> _Task item_: Below are some records; find each line that carries the word "avatar" and copy it.

> _Excerpted records_:

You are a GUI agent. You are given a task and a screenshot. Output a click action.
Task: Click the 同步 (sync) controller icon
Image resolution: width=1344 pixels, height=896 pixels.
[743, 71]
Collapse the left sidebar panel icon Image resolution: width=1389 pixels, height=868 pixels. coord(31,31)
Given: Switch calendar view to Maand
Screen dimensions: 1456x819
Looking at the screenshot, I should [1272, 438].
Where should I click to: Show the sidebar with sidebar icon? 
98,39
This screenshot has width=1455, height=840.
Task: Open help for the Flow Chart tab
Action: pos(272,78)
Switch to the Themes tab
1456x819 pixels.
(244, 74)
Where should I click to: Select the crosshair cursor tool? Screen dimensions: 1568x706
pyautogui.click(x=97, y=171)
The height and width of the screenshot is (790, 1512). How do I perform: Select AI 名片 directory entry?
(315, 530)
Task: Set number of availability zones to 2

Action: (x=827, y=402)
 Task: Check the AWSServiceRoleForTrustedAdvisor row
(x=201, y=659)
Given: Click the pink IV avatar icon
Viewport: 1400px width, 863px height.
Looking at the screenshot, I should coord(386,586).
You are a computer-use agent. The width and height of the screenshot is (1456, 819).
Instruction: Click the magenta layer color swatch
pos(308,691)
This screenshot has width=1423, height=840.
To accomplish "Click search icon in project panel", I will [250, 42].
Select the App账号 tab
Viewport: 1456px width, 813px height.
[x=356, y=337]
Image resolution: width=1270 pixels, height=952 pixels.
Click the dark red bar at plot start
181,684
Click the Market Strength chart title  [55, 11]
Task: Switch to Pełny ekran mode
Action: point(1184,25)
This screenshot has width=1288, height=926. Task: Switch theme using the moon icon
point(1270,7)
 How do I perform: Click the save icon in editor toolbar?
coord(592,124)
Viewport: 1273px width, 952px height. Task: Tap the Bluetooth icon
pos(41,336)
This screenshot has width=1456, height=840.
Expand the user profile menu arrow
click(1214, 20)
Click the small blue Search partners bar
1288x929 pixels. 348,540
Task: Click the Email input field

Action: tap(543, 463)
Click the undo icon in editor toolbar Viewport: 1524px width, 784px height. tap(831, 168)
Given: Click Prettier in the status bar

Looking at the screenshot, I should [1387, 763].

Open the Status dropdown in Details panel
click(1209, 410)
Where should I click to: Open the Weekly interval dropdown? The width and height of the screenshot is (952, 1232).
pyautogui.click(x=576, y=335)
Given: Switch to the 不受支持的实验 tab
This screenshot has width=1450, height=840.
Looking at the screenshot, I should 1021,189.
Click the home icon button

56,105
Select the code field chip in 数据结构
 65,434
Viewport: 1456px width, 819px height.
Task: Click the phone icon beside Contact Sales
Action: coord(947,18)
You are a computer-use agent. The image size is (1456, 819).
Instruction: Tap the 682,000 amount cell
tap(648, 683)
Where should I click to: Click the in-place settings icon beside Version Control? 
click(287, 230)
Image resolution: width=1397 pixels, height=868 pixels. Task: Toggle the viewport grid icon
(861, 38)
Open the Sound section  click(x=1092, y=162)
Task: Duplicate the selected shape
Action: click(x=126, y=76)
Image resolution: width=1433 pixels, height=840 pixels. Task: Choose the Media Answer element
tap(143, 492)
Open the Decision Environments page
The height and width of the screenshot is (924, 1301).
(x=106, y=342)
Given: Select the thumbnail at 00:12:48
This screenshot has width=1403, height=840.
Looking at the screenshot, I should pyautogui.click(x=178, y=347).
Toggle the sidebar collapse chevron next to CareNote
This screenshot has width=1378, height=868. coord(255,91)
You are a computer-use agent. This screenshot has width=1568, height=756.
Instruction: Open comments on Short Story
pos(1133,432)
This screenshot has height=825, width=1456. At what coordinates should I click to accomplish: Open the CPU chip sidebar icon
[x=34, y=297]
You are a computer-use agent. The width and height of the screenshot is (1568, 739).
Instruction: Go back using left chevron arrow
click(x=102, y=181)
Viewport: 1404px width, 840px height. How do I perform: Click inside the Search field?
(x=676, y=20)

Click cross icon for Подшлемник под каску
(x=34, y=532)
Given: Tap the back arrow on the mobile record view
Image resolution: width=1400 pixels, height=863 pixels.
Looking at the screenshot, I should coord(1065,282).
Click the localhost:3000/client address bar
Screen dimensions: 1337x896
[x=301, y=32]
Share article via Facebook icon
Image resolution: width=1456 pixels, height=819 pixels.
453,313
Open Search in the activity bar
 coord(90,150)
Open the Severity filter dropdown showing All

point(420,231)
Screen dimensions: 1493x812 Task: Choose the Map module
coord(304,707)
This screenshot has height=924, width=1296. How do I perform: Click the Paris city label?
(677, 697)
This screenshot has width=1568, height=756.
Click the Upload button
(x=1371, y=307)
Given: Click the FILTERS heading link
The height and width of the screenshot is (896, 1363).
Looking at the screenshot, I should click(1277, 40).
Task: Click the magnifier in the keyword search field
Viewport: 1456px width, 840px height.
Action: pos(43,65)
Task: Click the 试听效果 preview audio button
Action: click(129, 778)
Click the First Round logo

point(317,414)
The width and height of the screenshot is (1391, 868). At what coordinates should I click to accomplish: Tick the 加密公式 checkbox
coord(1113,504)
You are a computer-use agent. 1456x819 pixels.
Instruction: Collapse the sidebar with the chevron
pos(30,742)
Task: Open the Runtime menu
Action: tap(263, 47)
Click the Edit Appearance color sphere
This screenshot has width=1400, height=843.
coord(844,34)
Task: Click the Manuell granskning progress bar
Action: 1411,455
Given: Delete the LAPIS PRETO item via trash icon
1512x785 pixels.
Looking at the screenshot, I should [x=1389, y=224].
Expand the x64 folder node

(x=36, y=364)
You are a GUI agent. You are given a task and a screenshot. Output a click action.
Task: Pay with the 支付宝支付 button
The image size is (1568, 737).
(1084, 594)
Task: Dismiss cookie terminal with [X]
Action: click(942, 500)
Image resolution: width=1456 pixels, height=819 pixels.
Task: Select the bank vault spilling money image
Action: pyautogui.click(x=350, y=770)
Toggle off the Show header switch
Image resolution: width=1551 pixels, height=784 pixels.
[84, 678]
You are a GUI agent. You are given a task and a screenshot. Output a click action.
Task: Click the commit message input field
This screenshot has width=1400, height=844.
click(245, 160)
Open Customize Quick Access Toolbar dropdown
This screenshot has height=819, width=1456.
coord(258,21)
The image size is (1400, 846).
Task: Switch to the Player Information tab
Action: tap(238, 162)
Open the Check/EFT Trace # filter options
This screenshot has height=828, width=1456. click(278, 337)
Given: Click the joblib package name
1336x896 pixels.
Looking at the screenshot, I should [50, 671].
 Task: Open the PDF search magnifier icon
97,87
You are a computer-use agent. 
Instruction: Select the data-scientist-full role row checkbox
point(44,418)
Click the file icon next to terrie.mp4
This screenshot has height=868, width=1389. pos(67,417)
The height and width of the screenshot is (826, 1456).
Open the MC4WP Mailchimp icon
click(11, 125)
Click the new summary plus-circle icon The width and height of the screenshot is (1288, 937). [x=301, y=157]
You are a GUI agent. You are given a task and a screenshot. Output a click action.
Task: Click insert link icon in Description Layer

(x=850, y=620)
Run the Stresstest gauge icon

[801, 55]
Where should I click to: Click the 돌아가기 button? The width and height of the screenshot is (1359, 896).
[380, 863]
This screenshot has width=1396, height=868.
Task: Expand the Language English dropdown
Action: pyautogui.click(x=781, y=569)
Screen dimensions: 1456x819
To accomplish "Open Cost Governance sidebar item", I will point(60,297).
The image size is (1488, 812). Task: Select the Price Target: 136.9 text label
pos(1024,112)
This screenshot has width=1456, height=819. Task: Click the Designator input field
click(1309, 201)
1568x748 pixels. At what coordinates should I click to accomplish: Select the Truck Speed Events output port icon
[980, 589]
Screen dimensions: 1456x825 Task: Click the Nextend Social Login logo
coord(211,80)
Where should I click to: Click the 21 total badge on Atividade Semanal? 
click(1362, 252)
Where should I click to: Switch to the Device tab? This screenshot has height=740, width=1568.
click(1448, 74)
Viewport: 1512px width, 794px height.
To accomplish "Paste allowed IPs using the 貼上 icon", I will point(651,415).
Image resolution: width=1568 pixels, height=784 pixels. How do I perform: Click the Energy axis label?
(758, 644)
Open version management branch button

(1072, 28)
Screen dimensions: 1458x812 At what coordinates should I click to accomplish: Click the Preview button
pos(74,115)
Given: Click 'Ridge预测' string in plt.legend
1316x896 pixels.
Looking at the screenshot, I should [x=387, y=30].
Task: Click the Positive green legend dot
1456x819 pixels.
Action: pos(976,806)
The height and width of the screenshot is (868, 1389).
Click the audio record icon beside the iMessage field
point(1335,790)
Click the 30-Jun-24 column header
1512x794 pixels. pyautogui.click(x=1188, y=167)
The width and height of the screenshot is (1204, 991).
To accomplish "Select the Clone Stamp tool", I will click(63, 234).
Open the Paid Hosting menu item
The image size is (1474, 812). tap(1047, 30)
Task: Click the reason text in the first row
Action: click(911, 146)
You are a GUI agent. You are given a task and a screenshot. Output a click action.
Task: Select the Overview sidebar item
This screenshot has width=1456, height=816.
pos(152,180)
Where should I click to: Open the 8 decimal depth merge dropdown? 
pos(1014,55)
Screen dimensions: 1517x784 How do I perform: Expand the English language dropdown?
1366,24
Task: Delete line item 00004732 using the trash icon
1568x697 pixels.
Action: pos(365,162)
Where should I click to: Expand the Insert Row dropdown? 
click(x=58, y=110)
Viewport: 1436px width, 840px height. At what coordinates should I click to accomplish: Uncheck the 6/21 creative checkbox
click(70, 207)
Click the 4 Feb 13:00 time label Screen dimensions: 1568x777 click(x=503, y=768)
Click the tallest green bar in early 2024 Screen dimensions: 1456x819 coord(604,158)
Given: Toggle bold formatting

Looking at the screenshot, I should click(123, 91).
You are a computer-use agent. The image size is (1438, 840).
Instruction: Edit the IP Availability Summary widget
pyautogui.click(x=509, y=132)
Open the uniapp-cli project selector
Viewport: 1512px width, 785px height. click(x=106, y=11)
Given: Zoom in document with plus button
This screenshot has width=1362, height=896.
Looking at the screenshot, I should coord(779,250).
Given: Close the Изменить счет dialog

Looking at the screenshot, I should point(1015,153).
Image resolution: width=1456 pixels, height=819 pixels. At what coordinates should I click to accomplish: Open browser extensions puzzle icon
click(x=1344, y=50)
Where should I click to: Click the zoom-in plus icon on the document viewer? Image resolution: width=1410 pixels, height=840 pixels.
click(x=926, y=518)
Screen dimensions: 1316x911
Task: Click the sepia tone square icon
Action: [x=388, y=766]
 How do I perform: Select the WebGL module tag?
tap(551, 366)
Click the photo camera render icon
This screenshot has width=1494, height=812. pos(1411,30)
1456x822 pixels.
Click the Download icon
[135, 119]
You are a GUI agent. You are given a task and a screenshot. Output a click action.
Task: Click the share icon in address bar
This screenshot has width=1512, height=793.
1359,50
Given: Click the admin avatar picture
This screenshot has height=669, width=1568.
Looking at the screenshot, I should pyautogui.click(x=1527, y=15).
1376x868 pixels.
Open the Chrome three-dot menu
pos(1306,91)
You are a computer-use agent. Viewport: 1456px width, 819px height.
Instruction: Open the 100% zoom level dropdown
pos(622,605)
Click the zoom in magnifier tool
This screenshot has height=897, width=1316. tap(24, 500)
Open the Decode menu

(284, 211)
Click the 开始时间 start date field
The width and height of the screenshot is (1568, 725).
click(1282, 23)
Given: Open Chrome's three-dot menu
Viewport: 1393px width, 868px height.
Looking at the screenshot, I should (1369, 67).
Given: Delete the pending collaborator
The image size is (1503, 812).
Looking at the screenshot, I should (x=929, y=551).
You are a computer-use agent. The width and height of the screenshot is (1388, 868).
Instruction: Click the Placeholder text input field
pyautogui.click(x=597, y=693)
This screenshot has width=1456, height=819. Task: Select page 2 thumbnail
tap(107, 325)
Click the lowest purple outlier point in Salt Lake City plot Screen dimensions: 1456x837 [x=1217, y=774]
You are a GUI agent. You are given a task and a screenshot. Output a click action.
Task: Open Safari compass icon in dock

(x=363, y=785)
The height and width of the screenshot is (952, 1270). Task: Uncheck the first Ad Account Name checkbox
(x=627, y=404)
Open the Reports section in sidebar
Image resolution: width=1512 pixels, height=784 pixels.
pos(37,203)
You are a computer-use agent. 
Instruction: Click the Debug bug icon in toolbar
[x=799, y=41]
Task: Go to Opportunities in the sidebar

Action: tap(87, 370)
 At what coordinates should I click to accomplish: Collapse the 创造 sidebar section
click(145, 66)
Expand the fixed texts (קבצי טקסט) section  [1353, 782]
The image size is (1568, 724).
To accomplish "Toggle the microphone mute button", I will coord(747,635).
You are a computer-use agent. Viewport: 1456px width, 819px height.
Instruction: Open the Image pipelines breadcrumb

> _Exercise result_:
Given: Click the pink IV avatar icon
Given: Click the admin avatar picture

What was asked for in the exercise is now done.